• [Exercise prompt] Exact reproduction required: print each line of the material below.

• [Data supplied]
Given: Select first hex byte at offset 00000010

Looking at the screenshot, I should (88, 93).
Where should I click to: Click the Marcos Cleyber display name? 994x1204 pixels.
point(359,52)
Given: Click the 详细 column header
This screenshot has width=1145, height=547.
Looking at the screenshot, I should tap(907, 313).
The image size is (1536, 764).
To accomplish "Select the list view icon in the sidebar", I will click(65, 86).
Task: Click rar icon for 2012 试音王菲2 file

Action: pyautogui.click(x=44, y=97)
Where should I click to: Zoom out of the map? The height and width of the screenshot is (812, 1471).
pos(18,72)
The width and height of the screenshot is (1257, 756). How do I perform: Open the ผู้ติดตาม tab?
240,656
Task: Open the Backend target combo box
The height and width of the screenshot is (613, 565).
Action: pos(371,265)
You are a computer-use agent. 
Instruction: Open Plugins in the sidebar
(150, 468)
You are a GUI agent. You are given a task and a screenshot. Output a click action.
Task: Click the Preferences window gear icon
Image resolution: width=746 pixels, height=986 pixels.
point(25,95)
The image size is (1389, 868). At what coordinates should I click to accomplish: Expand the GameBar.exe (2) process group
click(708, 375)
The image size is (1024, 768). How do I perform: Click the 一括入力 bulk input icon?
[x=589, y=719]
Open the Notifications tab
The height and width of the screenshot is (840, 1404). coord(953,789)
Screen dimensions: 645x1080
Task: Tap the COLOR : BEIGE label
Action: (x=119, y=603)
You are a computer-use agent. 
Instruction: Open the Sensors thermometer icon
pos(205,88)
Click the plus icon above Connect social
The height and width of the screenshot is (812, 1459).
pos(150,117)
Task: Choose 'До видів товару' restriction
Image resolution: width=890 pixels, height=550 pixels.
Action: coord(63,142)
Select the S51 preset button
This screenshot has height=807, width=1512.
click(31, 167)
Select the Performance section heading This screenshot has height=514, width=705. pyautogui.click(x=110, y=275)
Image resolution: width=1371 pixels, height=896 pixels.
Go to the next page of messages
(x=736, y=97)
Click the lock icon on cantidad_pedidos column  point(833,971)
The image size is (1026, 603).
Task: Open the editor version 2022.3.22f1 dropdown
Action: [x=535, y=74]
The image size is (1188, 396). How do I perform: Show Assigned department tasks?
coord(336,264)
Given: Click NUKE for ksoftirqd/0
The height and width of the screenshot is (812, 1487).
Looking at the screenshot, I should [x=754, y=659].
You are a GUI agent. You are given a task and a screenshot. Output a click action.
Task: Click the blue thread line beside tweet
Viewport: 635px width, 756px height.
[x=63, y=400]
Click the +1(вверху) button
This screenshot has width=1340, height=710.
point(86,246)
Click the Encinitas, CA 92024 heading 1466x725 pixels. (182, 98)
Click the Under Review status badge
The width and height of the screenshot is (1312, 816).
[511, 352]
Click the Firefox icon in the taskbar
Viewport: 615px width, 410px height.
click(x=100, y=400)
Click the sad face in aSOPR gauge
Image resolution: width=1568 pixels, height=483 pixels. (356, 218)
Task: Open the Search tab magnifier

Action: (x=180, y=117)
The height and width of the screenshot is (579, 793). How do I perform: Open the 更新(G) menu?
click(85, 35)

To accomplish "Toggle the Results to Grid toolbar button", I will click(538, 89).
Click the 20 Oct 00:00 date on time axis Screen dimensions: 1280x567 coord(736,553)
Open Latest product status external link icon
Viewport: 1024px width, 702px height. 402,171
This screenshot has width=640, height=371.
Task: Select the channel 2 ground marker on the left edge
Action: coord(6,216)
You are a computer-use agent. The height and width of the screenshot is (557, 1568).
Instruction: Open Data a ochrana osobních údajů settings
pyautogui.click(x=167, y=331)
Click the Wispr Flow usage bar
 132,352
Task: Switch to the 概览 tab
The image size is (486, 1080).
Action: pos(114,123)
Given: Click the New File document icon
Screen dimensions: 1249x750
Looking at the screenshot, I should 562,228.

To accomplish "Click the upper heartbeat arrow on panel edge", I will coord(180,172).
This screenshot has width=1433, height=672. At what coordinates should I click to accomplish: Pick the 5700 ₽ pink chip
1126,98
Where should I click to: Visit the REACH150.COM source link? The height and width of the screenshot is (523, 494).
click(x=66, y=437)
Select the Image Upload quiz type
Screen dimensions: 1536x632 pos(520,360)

• [Solution]
Given: Select first hex byte at offset 00000010

Looking at the screenshot, I should (88, 93).
Where should I click to: Click the Marcos Cleyber display name? 994x1204 pixels.
point(359,52)
Given: Click the 详细 column header
This screenshot has width=1145, height=547.
Looking at the screenshot, I should tap(907, 313).
The image size is (1536, 764).
To accomplish "Select the list view icon in the sidebar", I will click(65, 86).
Task: Click rar icon for 2012 试音王菲2 file

Action: pyautogui.click(x=44, y=97)
Where should I click to: Zoom out of the map? The height and width of the screenshot is (812, 1471).
pos(18,72)
The width and height of the screenshot is (1257, 756). How do I perform: Open the ผู้ติดตาม tab?
240,656
Task: Open the Backend target combo box
The height and width of the screenshot is (613, 565).
Action: pos(371,265)
You are a computer-use agent. 
Instruction: Open Plugins in the sidebar
(150, 468)
You are a GUI agent. You are given a task and a screenshot. Output a click action.
Task: Click the Preferences window gear icon
Image resolution: width=746 pixels, height=986 pixels.
point(25,95)
The image size is (1389, 868). At what coordinates should I click to accomplish: Expand the GameBar.exe (2) process group
click(708, 375)
The image size is (1024, 768). How do I perform: Click the 一括入力 bulk input icon?
[x=589, y=719]
Open the Notifications tab
The height and width of the screenshot is (840, 1404). coord(953,789)
Screen dimensions: 645x1080
Task: Tap the COLOR : BEIGE label
Action: (x=119, y=603)
You are a computer-use agent. 
Instruction: Open the Sensors thermometer icon
pos(205,88)
Click the plus icon above Connect social
The height and width of the screenshot is (812, 1459).
pos(150,117)
Task: Choose 'До видів товару' restriction
Image resolution: width=890 pixels, height=550 pixels.
Action: coord(63,142)
Select the S51 preset button
This screenshot has height=807, width=1512.
click(31, 167)
Select the Performance section heading This screenshot has height=514, width=705. pyautogui.click(x=110, y=275)
Image resolution: width=1371 pixels, height=896 pixels.
Go to the next page of messages
(x=736, y=97)
Click the lock icon on cantidad_pedidos column  point(833,971)
The image size is (1026, 603).
Task: Open the editor version 2022.3.22f1 dropdown
Action: [x=535, y=74]
The image size is (1188, 396). How do I perform: Show Assigned department tasks?
coord(336,264)
Given: Click NUKE for ksoftirqd/0
The height and width of the screenshot is (812, 1487).
Looking at the screenshot, I should [x=754, y=659].
You are a GUI agent. You are given a task and a screenshot. Output a click action.
Task: Click the blue thread line beside tweet
Viewport: 635px width, 756px height.
[x=63, y=400]
Click the +1(вверху) button
This screenshot has width=1340, height=710.
point(86,246)
Click the Encinitas, CA 92024 heading 1466x725 pixels. (182, 98)
Click the Under Review status badge
The width and height of the screenshot is (1312, 816).
[511, 352]
Click the Firefox icon in the taskbar
Viewport: 615px width, 410px height.
click(x=100, y=400)
Click the sad face in aSOPR gauge
Image resolution: width=1568 pixels, height=483 pixels. (356, 218)
Task: Open the Search tab magnifier

Action: (x=180, y=117)
The height and width of the screenshot is (579, 793). How do I perform: Open the 更新(G) menu?
click(85, 35)

To accomplish "Toggle the Results to Grid toolbar button", I will click(538, 89).
Click the 20 Oct 00:00 date on time axis Screen dimensions: 1280x567 coord(736,553)
Open Latest product status external link icon
Viewport: 1024px width, 702px height. 402,171
This screenshot has width=640, height=371.
Task: Select the channel 2 ground marker on the left edge
Action: coord(6,216)
You are a computer-use agent. The height and width of the screenshot is (557, 1568).
Instruction: Open Data a ochrana osobních údajů settings
pyautogui.click(x=167, y=331)
Click the Wispr Flow usage bar
 132,352
Task: Switch to the 概览 tab
The image size is (486, 1080).
Action: pos(114,123)
Given: Click the New File document icon
Screen dimensions: 1249x750
Looking at the screenshot, I should 562,228.

To accomplish "Click the upper heartbeat arrow on panel edge", I will coord(180,172).
This screenshot has width=1433, height=672. At what coordinates should I click to accomplish: Pick the 5700 ₽ pink chip
1126,98
Where should I click to: Visit the REACH150.COM source link? The height and width of the screenshot is (523, 494).
click(x=66, y=437)
Select the Image Upload quiz type
Screen dimensions: 1536x632 pos(520,360)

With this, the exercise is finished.